Daniel Drezner is amused at the American television actor David Hasselhoff. Hasselhoff, it seems, is annoyed that he is not given the credit he so clearly deserves for the fall of the Iron Curtain (no, really). But some of Mr Drezner’s commenters feel that Hasselhoff might have a bit of a point.
These commenters point out that western pop culture could well have contributed to a desire for regime change in the socialist bloc. And, to a degree, Hasselhoff would have been part of the pop culture the easterners took in - few Americans, perhaps, are aware (save to the extent they paid attention to Saturday Night Live’s Norm MacDonald), but ’the Germans love David Hasselhoff’.

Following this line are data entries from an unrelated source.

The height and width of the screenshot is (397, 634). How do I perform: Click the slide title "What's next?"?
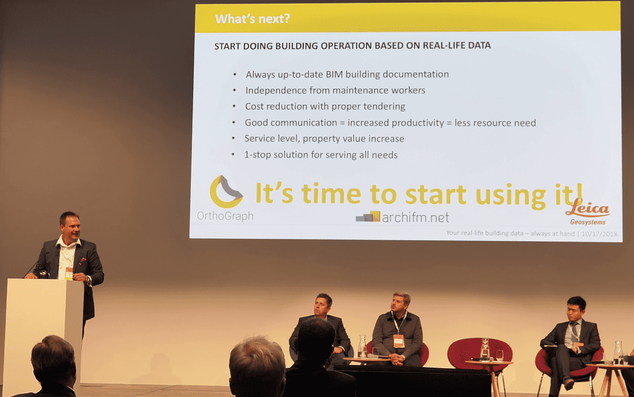click(x=252, y=19)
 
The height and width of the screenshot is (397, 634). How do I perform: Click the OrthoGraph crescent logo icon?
click(x=226, y=191)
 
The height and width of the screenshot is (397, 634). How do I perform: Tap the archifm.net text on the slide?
click(x=415, y=218)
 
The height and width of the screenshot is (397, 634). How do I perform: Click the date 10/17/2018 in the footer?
click(x=599, y=233)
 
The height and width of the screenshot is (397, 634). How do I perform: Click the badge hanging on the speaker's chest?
click(x=69, y=273)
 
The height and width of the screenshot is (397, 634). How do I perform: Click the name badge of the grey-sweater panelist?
click(x=399, y=341)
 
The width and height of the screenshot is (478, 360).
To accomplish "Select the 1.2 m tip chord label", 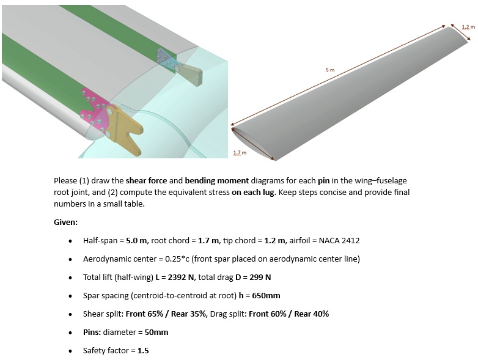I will [468, 26].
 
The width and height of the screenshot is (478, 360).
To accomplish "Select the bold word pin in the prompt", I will [324, 181].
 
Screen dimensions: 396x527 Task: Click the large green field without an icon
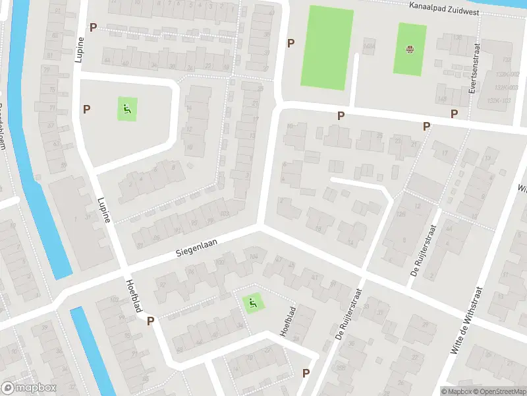(x=327, y=48)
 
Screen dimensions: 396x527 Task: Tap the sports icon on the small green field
(x=410, y=49)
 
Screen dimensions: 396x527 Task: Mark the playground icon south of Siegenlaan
(x=252, y=303)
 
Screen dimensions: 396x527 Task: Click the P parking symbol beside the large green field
(x=291, y=44)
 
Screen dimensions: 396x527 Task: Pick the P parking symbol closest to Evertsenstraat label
(x=454, y=114)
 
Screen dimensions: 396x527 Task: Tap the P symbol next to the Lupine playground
(x=86, y=108)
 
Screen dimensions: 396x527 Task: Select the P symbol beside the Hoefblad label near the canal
(x=151, y=321)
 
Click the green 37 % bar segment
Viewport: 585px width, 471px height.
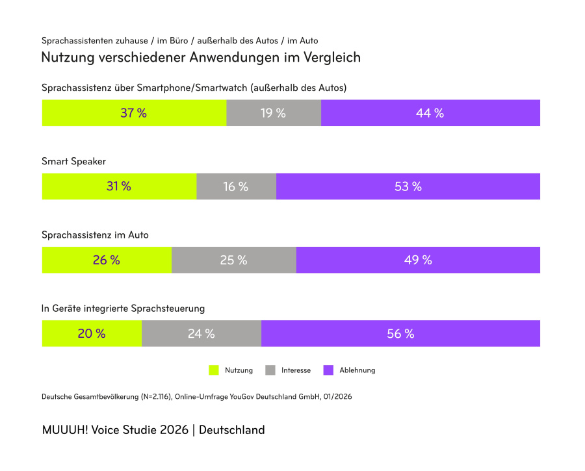click(x=134, y=113)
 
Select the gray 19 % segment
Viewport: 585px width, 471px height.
click(x=274, y=113)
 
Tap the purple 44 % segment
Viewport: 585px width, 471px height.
click(x=430, y=113)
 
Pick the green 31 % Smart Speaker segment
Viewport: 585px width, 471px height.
click(x=119, y=186)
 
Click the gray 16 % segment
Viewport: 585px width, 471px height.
click(x=236, y=186)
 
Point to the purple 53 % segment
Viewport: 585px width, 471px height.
click(x=408, y=186)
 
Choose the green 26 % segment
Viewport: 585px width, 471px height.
click(x=107, y=260)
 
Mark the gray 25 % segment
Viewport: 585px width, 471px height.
click(x=233, y=260)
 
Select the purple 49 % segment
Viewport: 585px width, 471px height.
click(x=418, y=260)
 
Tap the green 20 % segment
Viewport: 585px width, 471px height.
click(x=92, y=333)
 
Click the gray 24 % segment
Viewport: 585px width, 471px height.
click(x=201, y=333)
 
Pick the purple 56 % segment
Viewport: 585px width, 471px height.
click(x=400, y=333)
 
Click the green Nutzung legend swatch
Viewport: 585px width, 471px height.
click(x=214, y=370)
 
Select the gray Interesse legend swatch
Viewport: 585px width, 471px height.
click(x=270, y=370)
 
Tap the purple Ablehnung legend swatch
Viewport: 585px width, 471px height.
click(x=328, y=370)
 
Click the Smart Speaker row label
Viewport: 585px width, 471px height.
click(x=73, y=161)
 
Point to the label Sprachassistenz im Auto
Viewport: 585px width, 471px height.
click(x=95, y=235)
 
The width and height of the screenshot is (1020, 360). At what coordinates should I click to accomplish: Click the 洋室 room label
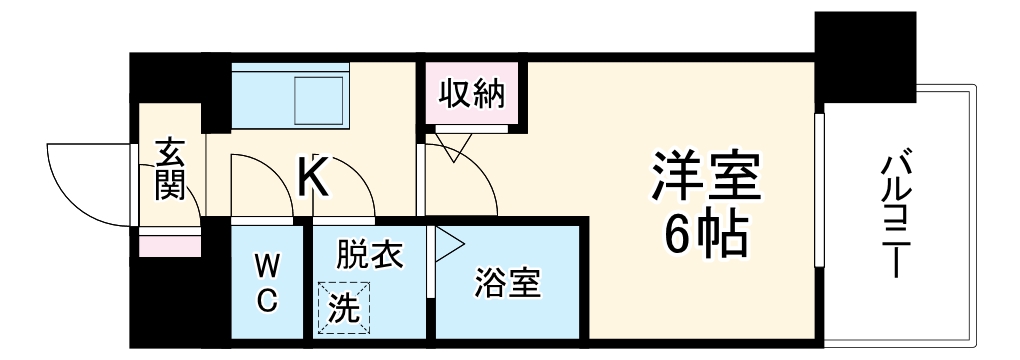[x=705, y=177]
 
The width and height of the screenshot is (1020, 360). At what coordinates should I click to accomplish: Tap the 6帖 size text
[x=705, y=235]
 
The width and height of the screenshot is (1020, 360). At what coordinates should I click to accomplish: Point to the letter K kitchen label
[x=312, y=178]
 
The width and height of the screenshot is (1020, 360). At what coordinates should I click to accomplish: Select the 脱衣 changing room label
[x=369, y=255]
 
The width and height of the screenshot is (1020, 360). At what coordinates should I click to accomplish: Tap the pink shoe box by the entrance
[x=156, y=243]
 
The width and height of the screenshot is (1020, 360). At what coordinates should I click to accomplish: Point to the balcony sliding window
[x=818, y=190]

And it’s altogether possible that the East Germans got to share the love. It was relatively easy, after all, for them to see and hear western broadcast media. ARD, the main (West) German television channel, was known jokingly in East Germany as Ausser Raum Dresden - ’except in the Dresden region’ - because pretty much everybody could receive its signal, except those in the country’s southeastern corner.
I cannot say, though, whether Hasselhoff enjoyed the same near-universal adulation in East Germany as in the West.

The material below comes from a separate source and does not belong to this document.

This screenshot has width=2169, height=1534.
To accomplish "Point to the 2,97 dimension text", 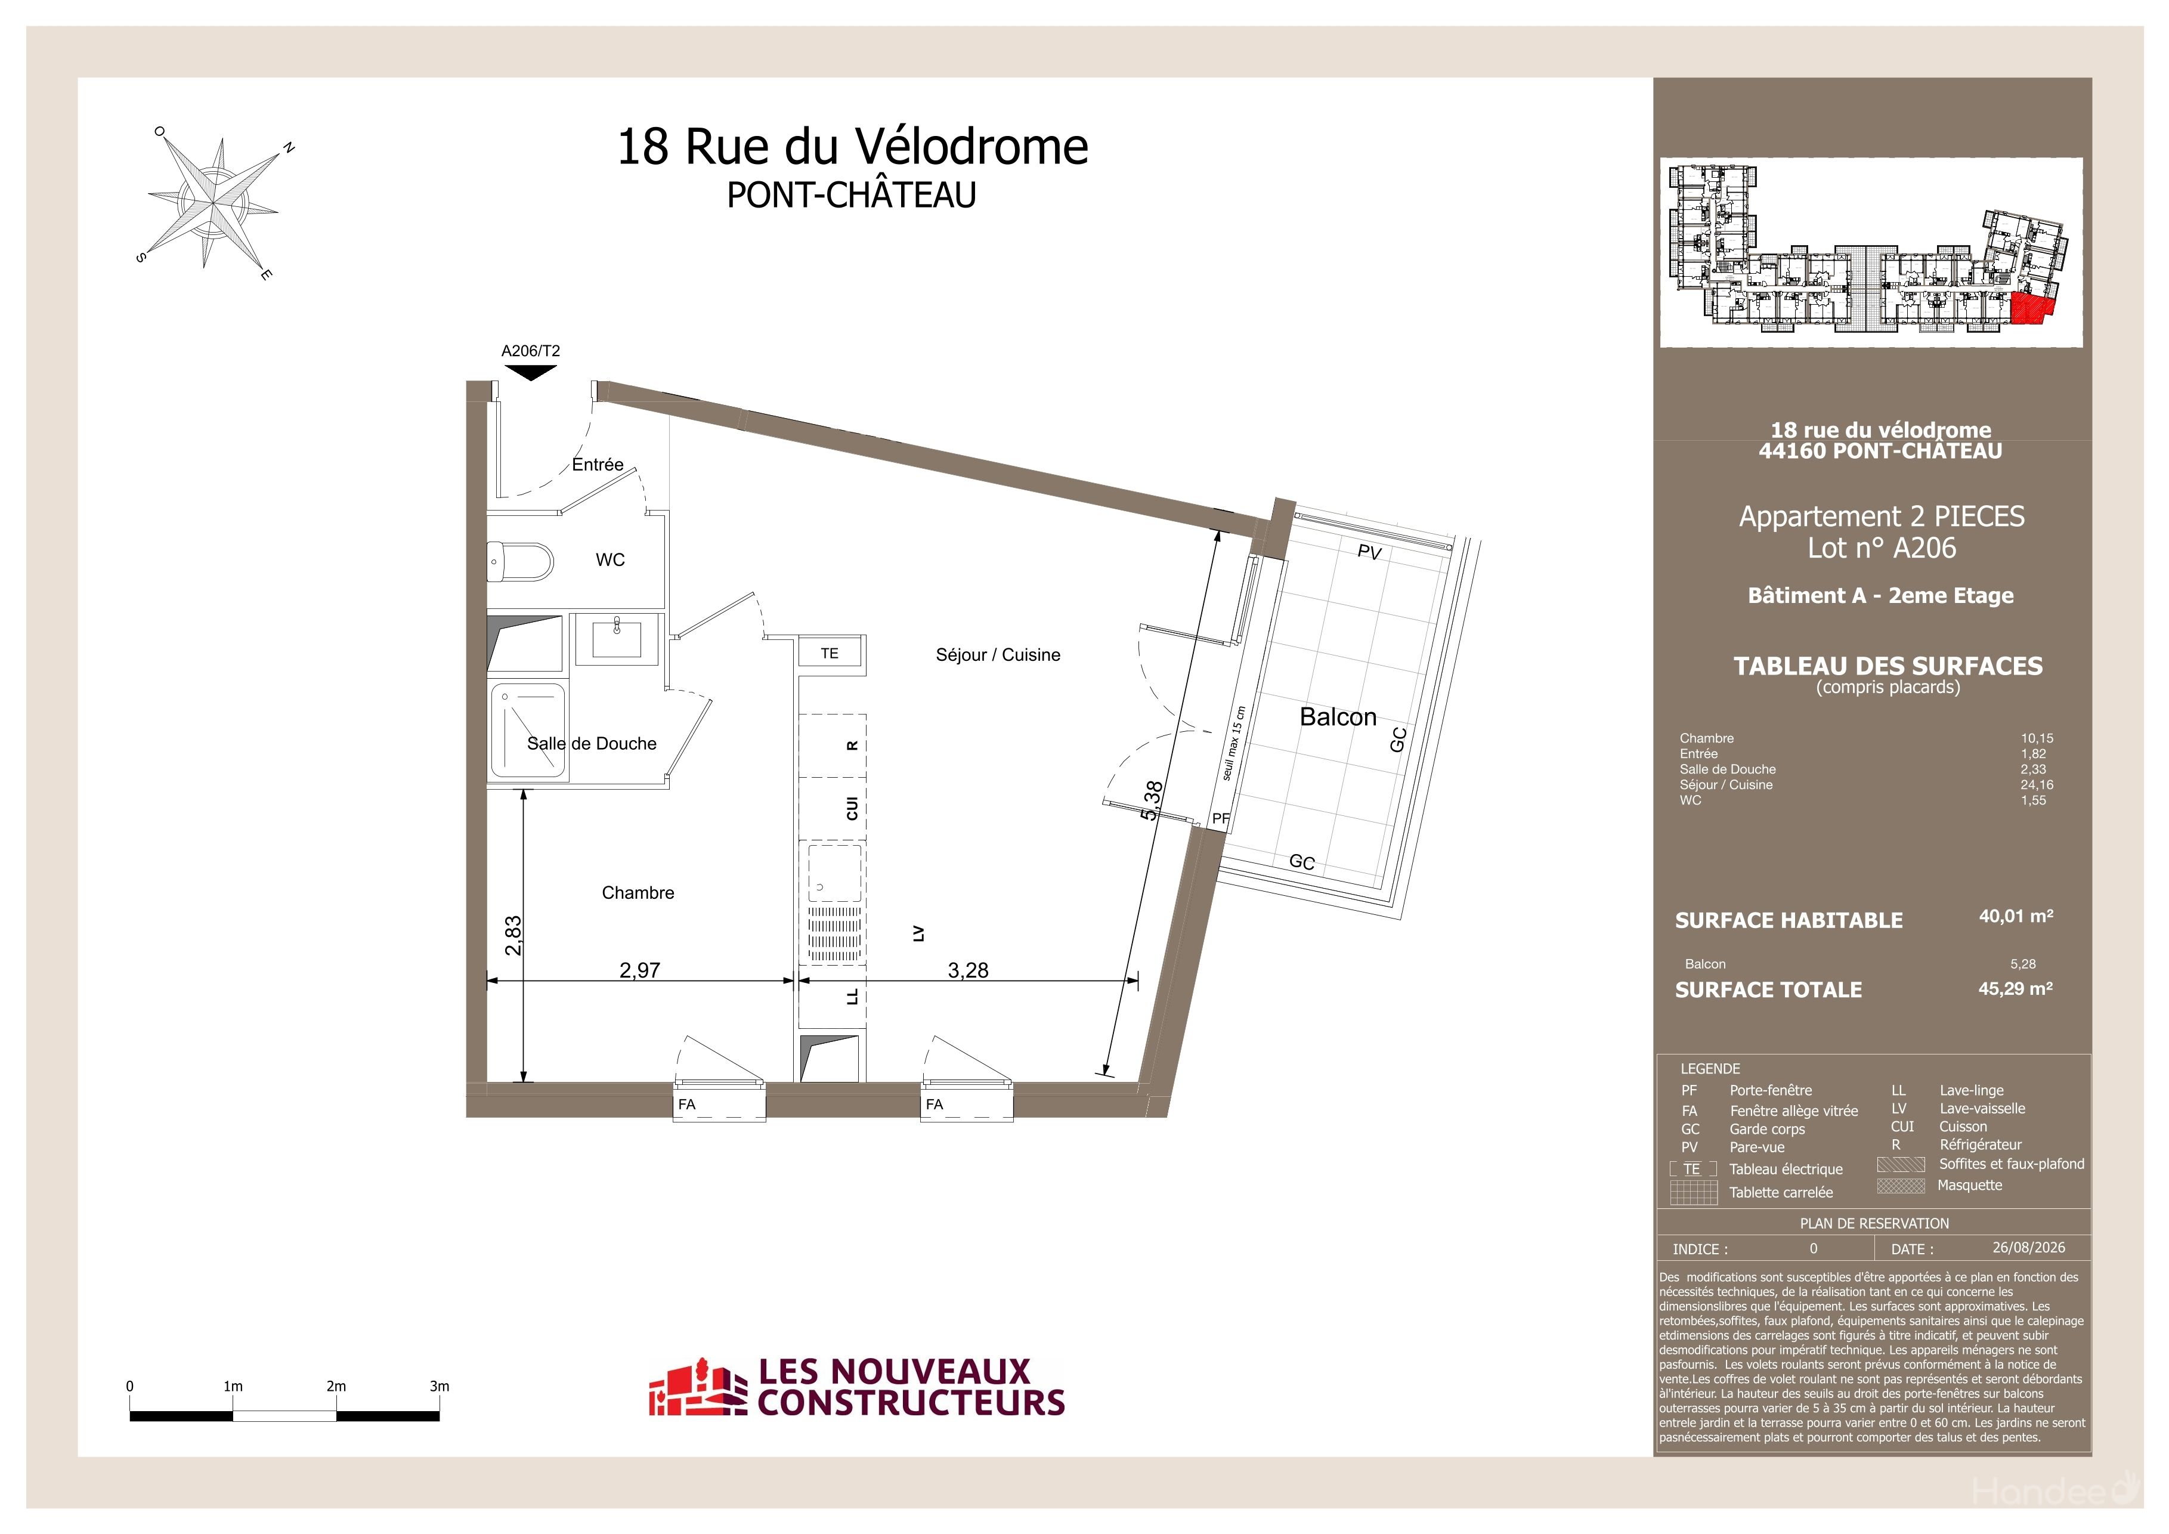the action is click(639, 970).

(This is all a bit of a joke, actually. Pace MacDonald, though Hasselhoff did enjoy a degree of popularity among those Germans who favour the sociologically highly interesting but musically godawful genre known as Schlager, he would not have been perceived as a major pop idol.)

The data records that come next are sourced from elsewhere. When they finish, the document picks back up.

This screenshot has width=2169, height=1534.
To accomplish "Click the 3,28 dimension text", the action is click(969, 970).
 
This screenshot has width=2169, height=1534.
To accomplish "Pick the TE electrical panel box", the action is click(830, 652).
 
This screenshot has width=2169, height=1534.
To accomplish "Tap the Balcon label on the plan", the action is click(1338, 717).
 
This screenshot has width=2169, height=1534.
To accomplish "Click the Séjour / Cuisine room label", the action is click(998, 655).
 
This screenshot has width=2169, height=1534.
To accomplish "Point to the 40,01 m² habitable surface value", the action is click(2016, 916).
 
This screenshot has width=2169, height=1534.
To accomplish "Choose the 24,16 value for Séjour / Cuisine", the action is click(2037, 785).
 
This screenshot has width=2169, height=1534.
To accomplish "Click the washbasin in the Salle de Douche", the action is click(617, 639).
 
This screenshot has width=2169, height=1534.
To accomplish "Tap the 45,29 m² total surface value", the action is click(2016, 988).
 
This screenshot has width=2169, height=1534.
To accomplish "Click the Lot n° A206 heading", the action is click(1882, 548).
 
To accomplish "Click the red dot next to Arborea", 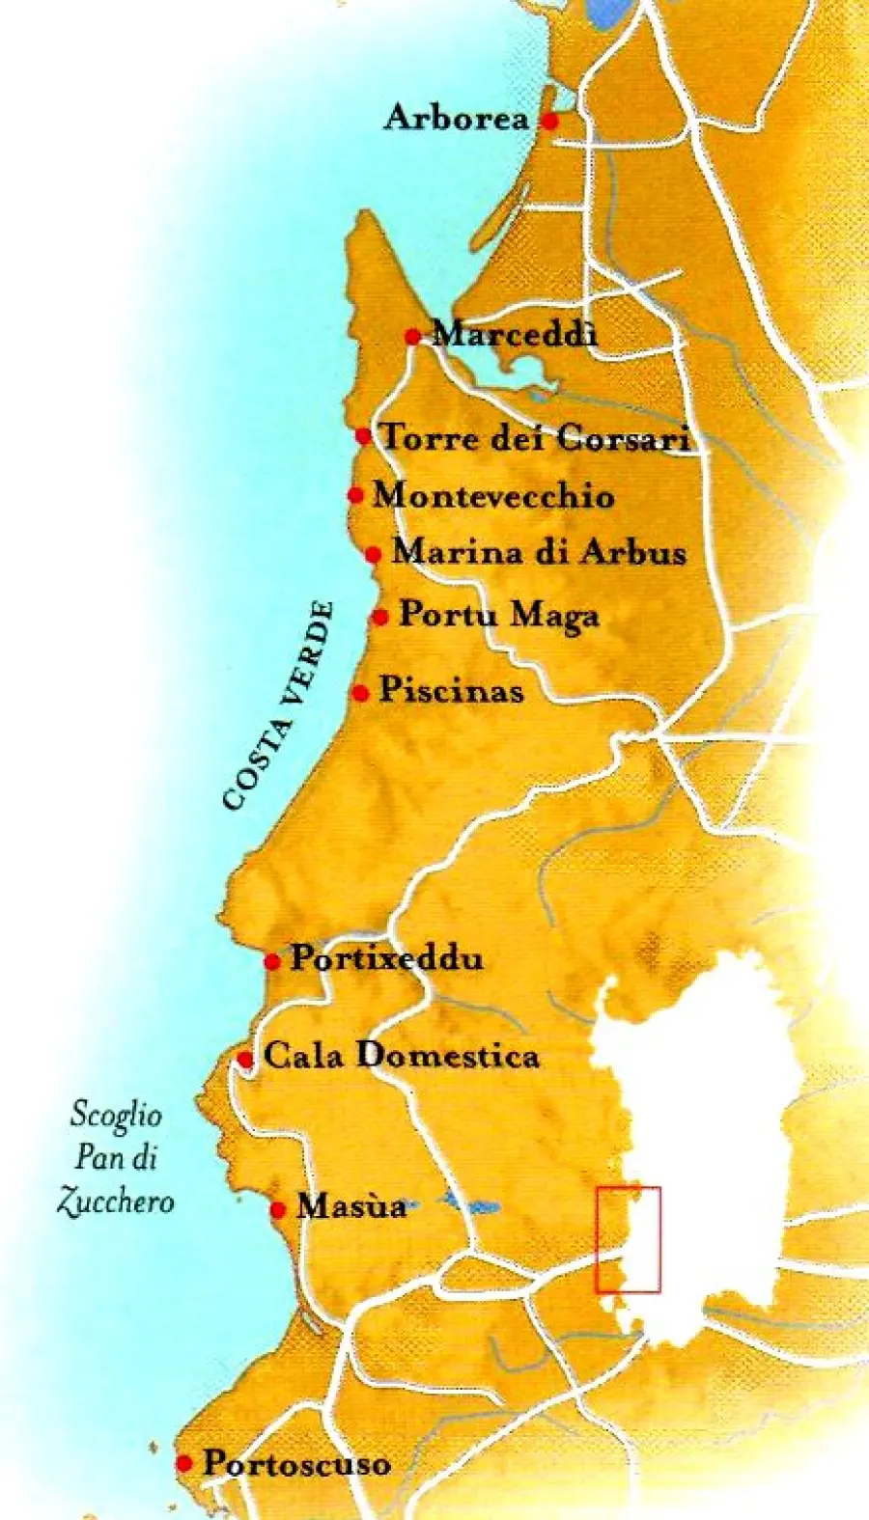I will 549,122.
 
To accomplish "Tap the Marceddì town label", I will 515,334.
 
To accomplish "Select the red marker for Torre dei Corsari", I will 363,436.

Anyone who hasn’t seen the Amazon reviews has missed out on a treat:
Posted by: des at February 9, 2004 02:23 PMWhen it comes to this album, there’s no need to get dressed in body paint and say “Sock it to me,” because this album socks it to me without the body paint and me saying “Sock it to me!”
But redundant Rowan and Martin references aside, this reader urges you to just sample the wondrous musical world of David Hobbitcock. You will thrill to every angelic note that pours forth from his god-like mouth. As if from a cleft-chinned gravy boat, the songs he sings drench a melody with the thick, viscous sauce of his talent. Eardrums quiver in ecstasy as he honks and wheezes his way through 18 chart-topping hits. I am comfortable in my sexuality to declare that David Hamsterdance is truly a centaur of the pop world. He can ring my dingy anyday!
The song “Hot Shot City” is particularly good.
Lou Reed, Frank Zappa, Allen Ginsberg, and the Grateful Dead have all been given some degree of formal recognition in Poland, Czechoslovakia, or Lithuania. But I’m old and I don’t know who David Hasselhoff is. (Or is he old too? I still don’t know who he is).
Posted by: zizka at February 9, 2004 04:39 PMHasselhoff is an actor who has co-starred with a talking car and, as Antoni correctly surmises, a bevy of talking swimsuits. He also ’sings’ and it is in this latter sphere that he gained his prestige, such as it is, in the German-speaking world.